From a systems biology perspective, IPF offers both opportunities and challenges. The main challenge is a likely heterogeneity within IPF, which is a clinical diagnosis based on typical diffuse radiological or pathological findings that may be seen in a limited form in other IIPs or even aged lungs. Further, the IPF lung is itself heterogeneous. Thus there is likely to be substantial background noise, as evidenced by high variability between studies. This also presents an opportunity to systematically consolidate all these studies, using informatics to extract the underlining characteristic signatures for IPF. Such efforts are critical towards better molecular characterization of IPF that could lead to better diagnosis, classification and therapy.

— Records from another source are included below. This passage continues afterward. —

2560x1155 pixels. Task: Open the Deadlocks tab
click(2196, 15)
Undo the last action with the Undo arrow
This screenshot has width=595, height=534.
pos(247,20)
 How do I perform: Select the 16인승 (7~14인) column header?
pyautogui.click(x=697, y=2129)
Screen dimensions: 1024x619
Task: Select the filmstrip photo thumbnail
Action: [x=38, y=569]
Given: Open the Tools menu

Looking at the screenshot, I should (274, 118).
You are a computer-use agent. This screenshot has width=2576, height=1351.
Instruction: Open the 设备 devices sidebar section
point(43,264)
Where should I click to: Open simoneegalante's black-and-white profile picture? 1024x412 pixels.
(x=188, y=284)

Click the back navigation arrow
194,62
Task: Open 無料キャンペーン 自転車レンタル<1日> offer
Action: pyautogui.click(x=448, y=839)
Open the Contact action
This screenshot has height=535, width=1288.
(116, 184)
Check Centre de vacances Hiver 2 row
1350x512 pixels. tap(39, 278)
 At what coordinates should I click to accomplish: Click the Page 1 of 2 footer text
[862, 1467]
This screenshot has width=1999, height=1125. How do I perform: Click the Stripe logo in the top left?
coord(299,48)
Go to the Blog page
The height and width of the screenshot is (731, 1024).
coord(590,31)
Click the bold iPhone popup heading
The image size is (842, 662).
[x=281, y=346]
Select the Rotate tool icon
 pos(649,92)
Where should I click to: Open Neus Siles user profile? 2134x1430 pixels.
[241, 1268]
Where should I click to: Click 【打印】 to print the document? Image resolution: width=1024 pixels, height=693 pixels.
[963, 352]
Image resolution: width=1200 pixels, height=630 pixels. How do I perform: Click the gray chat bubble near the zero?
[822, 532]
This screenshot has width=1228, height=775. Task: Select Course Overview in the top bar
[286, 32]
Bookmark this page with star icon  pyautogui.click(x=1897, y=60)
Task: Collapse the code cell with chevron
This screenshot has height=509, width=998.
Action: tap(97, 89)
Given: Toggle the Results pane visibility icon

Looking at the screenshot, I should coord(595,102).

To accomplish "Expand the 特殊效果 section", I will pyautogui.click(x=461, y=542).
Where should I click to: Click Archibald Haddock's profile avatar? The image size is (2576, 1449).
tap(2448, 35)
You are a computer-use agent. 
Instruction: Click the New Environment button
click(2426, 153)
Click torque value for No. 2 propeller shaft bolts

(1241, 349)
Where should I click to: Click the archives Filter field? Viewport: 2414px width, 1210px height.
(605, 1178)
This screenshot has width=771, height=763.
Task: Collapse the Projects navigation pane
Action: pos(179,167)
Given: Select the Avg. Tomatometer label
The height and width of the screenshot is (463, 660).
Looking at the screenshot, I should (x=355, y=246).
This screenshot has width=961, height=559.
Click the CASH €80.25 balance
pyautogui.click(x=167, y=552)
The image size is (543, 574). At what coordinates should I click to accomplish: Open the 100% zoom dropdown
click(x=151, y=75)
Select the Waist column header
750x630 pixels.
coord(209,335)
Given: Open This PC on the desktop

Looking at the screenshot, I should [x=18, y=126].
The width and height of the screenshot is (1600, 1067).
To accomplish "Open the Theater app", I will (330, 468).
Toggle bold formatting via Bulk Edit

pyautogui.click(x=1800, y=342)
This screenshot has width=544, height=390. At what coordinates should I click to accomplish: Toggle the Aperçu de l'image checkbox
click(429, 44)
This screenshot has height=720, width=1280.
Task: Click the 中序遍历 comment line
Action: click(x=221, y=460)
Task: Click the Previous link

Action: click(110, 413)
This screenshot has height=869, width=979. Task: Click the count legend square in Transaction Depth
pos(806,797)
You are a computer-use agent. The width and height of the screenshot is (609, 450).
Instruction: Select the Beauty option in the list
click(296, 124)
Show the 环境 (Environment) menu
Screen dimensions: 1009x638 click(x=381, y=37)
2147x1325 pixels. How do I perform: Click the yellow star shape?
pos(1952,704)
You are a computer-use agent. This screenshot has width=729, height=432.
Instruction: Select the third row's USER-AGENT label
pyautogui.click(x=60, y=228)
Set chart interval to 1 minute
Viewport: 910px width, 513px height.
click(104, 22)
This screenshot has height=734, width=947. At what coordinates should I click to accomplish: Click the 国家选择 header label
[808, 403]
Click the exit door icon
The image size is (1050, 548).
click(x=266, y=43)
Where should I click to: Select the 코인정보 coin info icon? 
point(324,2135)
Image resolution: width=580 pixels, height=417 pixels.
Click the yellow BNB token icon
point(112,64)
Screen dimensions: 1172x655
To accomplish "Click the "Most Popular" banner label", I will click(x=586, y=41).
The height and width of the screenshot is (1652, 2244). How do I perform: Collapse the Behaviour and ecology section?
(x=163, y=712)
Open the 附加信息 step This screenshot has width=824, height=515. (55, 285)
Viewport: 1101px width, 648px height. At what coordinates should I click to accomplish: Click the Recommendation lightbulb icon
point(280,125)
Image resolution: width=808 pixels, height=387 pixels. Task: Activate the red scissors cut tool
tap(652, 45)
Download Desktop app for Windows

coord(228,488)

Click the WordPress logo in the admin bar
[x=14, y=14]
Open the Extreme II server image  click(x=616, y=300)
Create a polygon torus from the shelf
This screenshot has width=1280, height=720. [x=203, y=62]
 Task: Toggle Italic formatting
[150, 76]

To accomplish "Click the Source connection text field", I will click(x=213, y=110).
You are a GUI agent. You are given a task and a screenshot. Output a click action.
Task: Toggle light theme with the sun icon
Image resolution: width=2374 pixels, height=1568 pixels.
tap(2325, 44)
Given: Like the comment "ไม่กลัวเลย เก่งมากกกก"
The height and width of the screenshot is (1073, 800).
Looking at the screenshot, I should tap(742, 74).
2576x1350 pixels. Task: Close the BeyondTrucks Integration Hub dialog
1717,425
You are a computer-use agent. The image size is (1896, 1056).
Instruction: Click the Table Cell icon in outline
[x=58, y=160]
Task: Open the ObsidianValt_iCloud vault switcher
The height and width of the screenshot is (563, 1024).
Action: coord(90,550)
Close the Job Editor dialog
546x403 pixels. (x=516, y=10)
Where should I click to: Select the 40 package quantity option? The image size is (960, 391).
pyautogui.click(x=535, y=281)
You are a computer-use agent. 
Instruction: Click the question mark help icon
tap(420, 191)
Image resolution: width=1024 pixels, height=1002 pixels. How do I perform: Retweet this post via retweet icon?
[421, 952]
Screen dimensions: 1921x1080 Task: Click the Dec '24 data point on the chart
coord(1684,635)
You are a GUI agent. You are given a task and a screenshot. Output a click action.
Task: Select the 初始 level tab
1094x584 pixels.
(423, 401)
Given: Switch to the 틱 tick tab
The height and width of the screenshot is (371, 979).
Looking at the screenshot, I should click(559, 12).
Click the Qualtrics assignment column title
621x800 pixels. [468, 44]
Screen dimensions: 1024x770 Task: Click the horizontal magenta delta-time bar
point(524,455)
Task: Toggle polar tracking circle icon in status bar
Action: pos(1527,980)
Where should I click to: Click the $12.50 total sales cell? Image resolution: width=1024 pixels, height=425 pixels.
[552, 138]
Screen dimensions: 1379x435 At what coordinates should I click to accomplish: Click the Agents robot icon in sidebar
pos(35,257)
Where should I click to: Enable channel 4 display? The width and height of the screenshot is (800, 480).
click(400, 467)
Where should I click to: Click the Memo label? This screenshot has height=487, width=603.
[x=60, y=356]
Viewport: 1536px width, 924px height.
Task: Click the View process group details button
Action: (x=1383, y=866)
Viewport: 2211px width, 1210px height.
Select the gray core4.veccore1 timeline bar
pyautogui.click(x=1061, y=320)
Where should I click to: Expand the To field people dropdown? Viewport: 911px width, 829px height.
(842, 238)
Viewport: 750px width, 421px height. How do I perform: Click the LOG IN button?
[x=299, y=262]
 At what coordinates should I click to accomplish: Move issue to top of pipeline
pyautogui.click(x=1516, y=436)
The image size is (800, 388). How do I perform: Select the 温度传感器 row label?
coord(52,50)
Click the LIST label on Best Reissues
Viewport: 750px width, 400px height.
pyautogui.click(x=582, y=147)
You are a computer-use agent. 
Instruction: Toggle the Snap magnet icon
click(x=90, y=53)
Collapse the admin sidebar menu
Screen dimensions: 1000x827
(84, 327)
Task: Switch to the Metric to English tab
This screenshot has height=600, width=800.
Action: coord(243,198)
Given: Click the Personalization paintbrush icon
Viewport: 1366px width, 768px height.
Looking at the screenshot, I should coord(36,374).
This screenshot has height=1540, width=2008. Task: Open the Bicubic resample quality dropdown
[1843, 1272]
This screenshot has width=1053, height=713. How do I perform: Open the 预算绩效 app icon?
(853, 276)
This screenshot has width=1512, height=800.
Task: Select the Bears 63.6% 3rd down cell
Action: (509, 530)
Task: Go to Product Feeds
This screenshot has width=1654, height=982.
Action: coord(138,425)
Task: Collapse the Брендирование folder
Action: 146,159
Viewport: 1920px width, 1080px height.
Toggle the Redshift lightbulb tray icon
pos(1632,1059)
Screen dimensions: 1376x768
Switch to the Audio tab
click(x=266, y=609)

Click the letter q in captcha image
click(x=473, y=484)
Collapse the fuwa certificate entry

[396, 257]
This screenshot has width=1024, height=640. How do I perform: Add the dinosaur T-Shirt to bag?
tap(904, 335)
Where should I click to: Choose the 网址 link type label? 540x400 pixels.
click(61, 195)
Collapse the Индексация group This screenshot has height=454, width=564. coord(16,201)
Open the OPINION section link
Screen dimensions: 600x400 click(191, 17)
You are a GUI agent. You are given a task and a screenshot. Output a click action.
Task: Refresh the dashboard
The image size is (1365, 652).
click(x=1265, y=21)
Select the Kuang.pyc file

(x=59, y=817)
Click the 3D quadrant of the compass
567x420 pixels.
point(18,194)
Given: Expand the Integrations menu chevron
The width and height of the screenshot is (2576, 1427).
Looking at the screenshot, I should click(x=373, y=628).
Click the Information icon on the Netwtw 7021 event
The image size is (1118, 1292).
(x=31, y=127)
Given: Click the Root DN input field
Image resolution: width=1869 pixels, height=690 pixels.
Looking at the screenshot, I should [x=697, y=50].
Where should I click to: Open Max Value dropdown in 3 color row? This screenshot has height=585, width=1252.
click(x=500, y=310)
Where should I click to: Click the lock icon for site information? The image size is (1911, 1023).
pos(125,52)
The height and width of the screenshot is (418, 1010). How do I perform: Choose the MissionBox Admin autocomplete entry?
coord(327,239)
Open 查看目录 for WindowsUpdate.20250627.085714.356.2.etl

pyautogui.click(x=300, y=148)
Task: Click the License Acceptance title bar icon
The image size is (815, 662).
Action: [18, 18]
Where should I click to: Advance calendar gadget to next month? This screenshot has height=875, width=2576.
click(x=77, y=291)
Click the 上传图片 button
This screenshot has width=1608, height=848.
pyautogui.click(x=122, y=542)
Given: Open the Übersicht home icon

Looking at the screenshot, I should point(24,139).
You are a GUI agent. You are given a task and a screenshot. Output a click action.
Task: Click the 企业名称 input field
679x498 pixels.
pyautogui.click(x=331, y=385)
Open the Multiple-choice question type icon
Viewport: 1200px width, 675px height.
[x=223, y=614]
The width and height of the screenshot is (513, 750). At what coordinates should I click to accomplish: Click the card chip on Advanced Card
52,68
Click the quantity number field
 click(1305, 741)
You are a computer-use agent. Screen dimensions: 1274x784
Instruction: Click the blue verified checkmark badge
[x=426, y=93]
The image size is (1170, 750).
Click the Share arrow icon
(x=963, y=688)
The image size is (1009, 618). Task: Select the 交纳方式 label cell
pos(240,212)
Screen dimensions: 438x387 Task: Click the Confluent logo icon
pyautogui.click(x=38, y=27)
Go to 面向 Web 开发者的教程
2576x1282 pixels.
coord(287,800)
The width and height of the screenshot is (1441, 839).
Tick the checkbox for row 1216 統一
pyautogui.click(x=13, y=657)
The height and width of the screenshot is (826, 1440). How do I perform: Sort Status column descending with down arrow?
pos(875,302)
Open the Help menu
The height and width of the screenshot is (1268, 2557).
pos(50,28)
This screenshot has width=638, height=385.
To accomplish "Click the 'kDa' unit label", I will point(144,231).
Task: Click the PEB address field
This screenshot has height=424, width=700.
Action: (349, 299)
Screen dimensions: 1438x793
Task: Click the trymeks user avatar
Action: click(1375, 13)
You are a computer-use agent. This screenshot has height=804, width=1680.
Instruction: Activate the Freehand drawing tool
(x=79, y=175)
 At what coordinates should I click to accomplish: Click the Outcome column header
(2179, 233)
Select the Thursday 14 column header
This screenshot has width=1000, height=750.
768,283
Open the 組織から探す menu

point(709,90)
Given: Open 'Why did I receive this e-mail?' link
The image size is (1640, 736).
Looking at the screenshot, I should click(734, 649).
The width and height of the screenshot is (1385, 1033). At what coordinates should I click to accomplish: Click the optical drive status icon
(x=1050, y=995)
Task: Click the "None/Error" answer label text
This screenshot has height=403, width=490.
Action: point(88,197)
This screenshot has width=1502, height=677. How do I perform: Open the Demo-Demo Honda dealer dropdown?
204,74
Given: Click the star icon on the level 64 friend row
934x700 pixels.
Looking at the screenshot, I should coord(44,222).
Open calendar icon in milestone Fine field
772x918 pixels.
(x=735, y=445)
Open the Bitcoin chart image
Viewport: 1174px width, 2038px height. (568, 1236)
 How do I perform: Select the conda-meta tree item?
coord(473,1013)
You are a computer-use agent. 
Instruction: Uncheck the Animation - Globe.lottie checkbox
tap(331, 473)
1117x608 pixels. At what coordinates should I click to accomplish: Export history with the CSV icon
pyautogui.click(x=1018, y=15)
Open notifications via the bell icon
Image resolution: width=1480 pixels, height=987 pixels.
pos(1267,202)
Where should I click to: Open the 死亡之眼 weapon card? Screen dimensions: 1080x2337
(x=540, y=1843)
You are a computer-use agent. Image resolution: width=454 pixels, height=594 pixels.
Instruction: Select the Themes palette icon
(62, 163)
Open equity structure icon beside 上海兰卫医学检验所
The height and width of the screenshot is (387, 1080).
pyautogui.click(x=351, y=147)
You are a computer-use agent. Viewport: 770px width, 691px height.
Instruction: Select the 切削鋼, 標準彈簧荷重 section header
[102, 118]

This is important because the therapeutic response is very different between different types of IIP and possibly within different subsets of IPF. There is also a need for unified information portal and database for molecular and systems biology of IPF beyond the few existing resources on expression data reporting that have limited scope (https://research.cchmc.org/pbge/lunggens/mainportal.html http://montgomerylab.stanford.edu/resources.html). The present study has been carried out considering these factors. The study attempts to unify the best available gene expression data for IPF, derive its core characteristics towards generating a computational model of IPF pathology and create a comprehensive state-of-the-art database dedicated to IPF research.
After analysis of a large volume of high throughput genomic data, a set of 39 differentially expressed genes (DEGs) emerged critical to distinguish IPF. Experimentally validated and high confidence data with multiple evidences were used to reconstruct the system model for IPF, incorporating various PPI and regulatory interactions. Careful analysis of the networks identified several critical potential FFLs as well as compromised and benefited routes in various pathways, marking the phenotype of IPF. A system of serially connected five genes, eight TFs and nine miRNAs appeared exclusive to IPF, which could be promising for therapeutic interventions.
In future, the expression of associated miRNAs in this system could be controlled in order to verify their potential role as therapeutic targets for IPF to design therapeutic agents. Finally, this study has generated a state-of-the-art database on IPF where the involved components can be analyzed and visualized in a highly informative manner. This database would be very useful for any molecular systems research on IPF.